Thursday, January 8, 2015

I am NOT Charlie

Je suis Charlie

The post that appears everywhere in the wake of the attacks in Paris.

While the attacks are certainly tragic, I feel that the media response to them has been equally tragic and ensures this sort of thing WILL happen again. This was NOT an attack on freedom or free speech. It wasn't. It was an attack on a paper that would be banned in many western nations for its hate speech. This was everything wrong with modern France (and Europe) attacking everything wrong with modern France (and Europe). But that message will be lost in waves of anti-Islam and flag waving freedom.
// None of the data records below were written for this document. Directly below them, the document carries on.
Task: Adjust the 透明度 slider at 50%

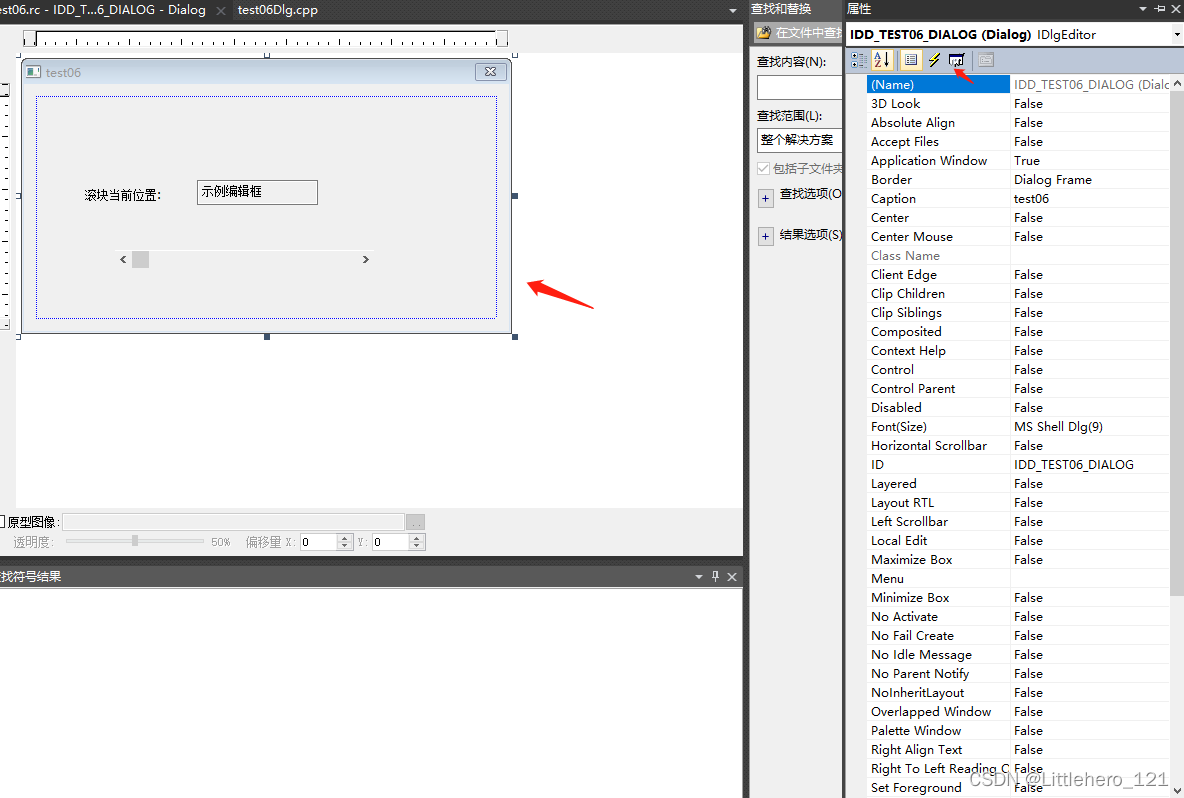Action: coord(134,542)
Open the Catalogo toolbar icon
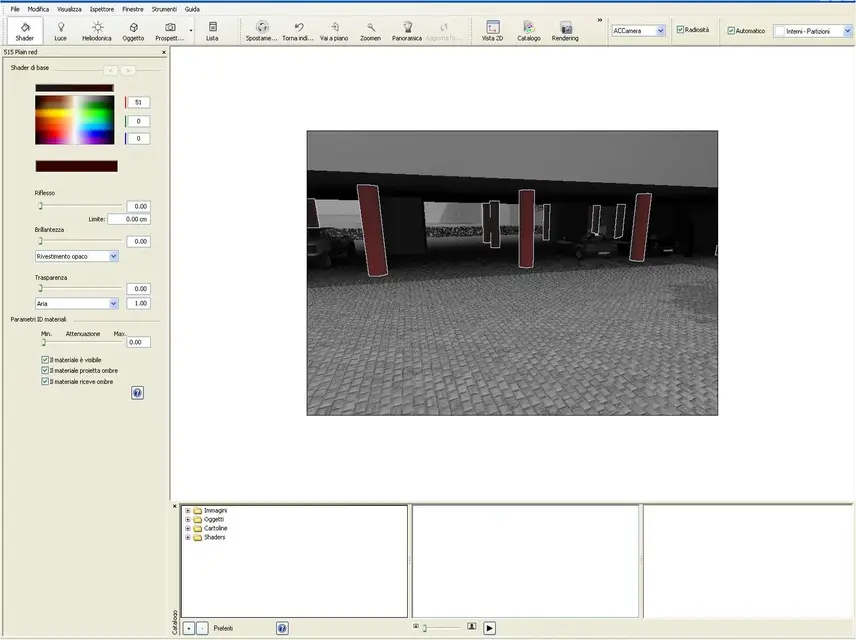The image size is (856, 640). click(x=528, y=31)
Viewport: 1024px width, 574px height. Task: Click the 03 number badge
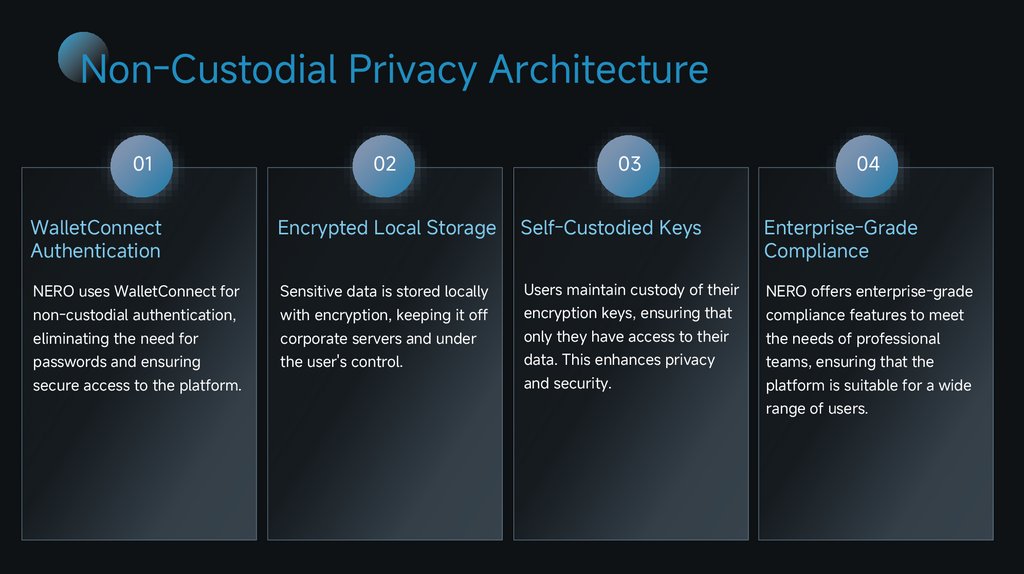[x=629, y=164]
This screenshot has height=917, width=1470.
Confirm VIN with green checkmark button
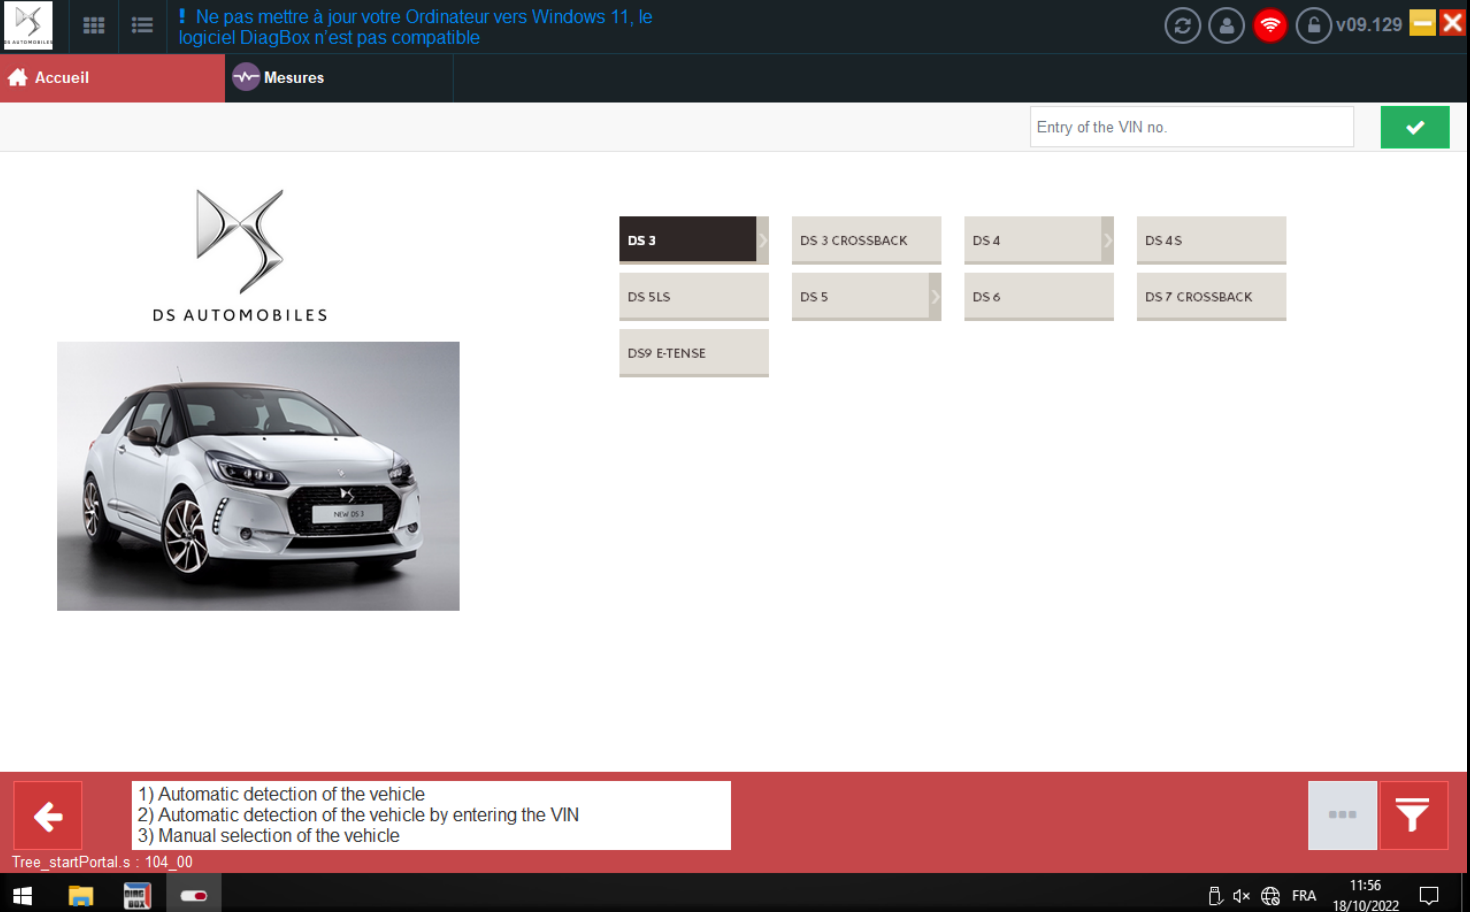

To start, Charlie Hebdo was not some satirical magazine. It was an all white French staff that routinely mocked French minority communities. In fact, they have frequently crossed the line and been accused of racism for over a decade. My personal favourite is the depiction of Boko Haram kidnap victims as welfare queens. They represent the French far right of Marine le Pen, who routinely espouse anti immigrant, anti Muslim sentiments. These people were not heroes, their satire was not good, it was white men dumping on marginalized communities for a good laugh and then defending it as freedom of speech and telling people to "lighten up". It is the same nonsense Glenn Beck used to spout ten years ago and Fox News continues to do today. Bigotry made righteous as freedom of speech. Now I agree that you CAN draw offensive pictures of the Prophet Mohammed if you want to. You CAN imply that young girls dragged from their homes to become sex slaves to militants is funny. For that right IS protected by French law. Doing so makes you an asshole. Doing so makes you a misogynist prick. Doing so is not clever satire. Doing so serves no purpose other than to anger marginalized groups. Perhaps this is why ethnic minorities in Europe seem to have so much trouble fitting in?

On the other hand, there is something VERY wrong in the middle east. I won't say Islamic State is the greatest threat since Nazi Germany, but they may be the most evil thing to come about since the fall of Nazi Germany. IS is horrible, and whether it is anti-colonialism, anti-monarchy, anti-Israel or just plain religious crazy, there is something seriously wrong anytime a movement like that gains momentum. So why would any Muslim living in France choose a movement of unapologetic evil over Paris? Well because Charlie Hebdo makes it clear that they are not welcome there. So you get some 18 year olds who are poorly educated, very marginalized and susceptible to the sort of extremism that exists in the middle east. Once they are radicalized they do something horrible and wrong and what we get is: Islamic fundamentalism strikes again. Terrorists assault our freedom. Rabble Rabble.

What we miss in that is that Charlie Hebdo is a huge part of the problem. They help create an environment for the evil of IS to flourish. Yet pointing this out is akin to saying that you support IS in some circles. This leads to a final point. Condemning Charlie Hebdo AND condemning the attack on them are not mutually exclusive.

I am horrified and disgusted by what happened in Paris, but fuck me if I am Charlie.